▶ [What is being asked] Retype the lines starting with the one containing "Find the location of a particular element. Image" and going on through the one containing "pyautogui.click(x=588, y=206)", both included, without changing anything.

▶ [Given records]
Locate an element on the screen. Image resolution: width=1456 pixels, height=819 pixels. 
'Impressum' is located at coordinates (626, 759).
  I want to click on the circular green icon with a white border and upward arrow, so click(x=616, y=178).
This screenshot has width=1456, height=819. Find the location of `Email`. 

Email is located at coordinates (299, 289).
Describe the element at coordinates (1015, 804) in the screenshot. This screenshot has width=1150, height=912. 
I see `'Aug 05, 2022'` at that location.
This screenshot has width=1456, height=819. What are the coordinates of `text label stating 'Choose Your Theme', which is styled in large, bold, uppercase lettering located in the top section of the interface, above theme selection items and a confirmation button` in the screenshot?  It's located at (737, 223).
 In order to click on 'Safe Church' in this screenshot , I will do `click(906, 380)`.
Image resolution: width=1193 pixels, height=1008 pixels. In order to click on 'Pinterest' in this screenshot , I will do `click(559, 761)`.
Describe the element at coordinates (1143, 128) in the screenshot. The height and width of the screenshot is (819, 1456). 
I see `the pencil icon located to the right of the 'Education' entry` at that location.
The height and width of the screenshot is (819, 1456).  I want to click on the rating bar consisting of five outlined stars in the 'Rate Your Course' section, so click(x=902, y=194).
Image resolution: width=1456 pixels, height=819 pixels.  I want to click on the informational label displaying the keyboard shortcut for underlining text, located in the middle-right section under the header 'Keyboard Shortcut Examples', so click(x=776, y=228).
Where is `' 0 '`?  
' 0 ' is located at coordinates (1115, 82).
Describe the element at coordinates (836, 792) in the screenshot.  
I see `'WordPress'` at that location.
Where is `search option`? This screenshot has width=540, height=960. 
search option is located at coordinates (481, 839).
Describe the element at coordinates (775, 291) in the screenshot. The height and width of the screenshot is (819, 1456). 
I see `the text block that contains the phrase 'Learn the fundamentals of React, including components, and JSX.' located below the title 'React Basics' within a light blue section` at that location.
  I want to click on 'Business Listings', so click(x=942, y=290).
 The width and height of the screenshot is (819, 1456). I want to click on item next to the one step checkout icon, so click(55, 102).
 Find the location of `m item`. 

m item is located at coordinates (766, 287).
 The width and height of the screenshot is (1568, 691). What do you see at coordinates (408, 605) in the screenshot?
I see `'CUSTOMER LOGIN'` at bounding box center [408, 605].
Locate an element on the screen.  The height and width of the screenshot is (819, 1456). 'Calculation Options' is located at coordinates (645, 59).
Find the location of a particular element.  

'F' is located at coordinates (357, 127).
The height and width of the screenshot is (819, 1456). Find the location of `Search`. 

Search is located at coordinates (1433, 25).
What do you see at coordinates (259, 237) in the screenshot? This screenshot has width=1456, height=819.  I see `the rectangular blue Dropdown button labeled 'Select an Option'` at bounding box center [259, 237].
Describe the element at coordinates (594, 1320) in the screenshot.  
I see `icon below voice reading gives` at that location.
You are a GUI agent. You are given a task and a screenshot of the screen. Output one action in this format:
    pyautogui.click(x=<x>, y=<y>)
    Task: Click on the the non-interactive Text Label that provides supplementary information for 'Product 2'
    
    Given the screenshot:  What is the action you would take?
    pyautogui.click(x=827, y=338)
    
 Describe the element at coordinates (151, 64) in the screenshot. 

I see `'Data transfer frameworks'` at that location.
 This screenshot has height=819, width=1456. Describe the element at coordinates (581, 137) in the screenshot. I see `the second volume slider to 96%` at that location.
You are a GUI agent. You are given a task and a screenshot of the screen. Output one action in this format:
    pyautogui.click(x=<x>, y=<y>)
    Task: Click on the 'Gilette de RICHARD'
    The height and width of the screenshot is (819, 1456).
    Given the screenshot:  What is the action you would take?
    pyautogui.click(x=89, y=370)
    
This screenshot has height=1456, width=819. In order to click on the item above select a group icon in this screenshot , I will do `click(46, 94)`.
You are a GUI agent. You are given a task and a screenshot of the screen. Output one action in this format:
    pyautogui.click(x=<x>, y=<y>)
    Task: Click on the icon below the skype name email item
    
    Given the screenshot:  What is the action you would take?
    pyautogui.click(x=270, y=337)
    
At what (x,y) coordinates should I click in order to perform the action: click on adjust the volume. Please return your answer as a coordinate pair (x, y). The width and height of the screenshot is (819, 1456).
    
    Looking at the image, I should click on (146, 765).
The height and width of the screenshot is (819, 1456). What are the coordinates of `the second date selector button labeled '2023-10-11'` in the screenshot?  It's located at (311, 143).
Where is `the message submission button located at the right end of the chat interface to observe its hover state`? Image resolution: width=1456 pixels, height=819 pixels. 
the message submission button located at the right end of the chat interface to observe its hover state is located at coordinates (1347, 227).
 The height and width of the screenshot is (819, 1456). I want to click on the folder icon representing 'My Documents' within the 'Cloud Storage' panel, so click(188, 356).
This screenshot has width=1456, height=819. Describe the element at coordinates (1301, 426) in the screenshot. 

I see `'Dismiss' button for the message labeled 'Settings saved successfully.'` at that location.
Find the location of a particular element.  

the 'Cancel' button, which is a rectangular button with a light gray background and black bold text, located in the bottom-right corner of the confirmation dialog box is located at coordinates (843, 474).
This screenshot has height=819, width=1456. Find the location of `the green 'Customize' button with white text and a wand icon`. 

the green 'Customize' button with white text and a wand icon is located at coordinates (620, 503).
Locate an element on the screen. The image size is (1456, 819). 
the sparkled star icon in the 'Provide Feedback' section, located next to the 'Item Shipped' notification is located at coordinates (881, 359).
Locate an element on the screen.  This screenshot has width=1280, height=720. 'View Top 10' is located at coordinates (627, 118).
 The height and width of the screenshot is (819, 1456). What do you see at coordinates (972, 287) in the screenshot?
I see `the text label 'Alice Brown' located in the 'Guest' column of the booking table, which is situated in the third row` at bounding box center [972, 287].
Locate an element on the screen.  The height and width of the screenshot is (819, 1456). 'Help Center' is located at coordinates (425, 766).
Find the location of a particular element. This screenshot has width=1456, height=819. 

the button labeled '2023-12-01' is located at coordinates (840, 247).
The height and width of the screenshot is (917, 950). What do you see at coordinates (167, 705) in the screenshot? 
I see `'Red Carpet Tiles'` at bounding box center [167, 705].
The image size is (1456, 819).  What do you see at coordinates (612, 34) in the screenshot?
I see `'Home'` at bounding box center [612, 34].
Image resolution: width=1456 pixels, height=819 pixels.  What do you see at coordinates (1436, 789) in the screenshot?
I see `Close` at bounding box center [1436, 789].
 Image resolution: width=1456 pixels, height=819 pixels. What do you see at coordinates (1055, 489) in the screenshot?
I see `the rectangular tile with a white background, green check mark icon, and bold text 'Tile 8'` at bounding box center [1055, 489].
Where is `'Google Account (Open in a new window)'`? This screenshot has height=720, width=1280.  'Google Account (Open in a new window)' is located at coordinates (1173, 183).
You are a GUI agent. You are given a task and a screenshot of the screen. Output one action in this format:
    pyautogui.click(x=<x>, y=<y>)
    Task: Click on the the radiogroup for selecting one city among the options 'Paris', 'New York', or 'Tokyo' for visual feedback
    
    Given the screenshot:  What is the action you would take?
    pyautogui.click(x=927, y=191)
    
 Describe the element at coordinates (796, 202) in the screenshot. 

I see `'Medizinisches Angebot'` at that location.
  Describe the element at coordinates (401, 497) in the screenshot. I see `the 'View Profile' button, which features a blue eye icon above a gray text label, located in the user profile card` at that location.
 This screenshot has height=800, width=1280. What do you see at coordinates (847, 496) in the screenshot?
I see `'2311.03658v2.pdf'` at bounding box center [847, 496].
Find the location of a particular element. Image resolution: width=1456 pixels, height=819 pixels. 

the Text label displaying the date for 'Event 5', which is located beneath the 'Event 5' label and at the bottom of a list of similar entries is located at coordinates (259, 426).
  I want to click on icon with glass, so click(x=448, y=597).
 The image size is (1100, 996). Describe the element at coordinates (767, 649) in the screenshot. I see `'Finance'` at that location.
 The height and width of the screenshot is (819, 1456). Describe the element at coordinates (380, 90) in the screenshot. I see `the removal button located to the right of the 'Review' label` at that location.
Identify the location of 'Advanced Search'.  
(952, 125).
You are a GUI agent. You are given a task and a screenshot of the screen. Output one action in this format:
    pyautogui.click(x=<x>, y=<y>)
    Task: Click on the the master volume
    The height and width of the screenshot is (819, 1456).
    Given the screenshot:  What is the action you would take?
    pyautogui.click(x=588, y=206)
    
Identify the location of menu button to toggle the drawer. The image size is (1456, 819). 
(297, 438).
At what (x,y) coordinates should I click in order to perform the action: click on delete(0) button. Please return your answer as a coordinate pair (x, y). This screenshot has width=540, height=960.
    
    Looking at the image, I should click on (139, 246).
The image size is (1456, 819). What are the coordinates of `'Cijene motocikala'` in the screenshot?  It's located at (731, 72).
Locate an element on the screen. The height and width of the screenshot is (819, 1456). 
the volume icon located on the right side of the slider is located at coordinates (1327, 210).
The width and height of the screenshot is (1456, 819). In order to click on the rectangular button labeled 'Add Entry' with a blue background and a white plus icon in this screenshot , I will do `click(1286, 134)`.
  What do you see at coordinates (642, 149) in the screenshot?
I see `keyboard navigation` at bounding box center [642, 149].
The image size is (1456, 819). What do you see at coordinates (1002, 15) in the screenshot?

▶ [Answer to this problem]
Find the location of a particular element. Image resolution: width=1456 pixels, height=819 pixels. 

the Text label displaying the date for 'Event 5', which is located beneath the 'Event 5' label and at the bottom of a list of similar entries is located at coordinates (259, 426).
  I want to click on icon with glass, so click(x=448, y=597).
 The image size is (1100, 996). Describe the element at coordinates (767, 649) in the screenshot. I see `'Finance'` at that location.
 The height and width of the screenshot is (819, 1456). Describe the element at coordinates (380, 90) in the screenshot. I see `the removal button located to the right of the 'Review' label` at that location.
Identify the location of 'Advanced Search'.  
(952, 125).
You are a GUI agent. You are given a task and a screenshot of the screen. Output one action in this format:
    pyautogui.click(x=<x>, y=<y>)
    Task: Click on the the master volume
    The height and width of the screenshot is (819, 1456).
    Given the screenshot:  What is the action you would take?
    pyautogui.click(x=588, y=206)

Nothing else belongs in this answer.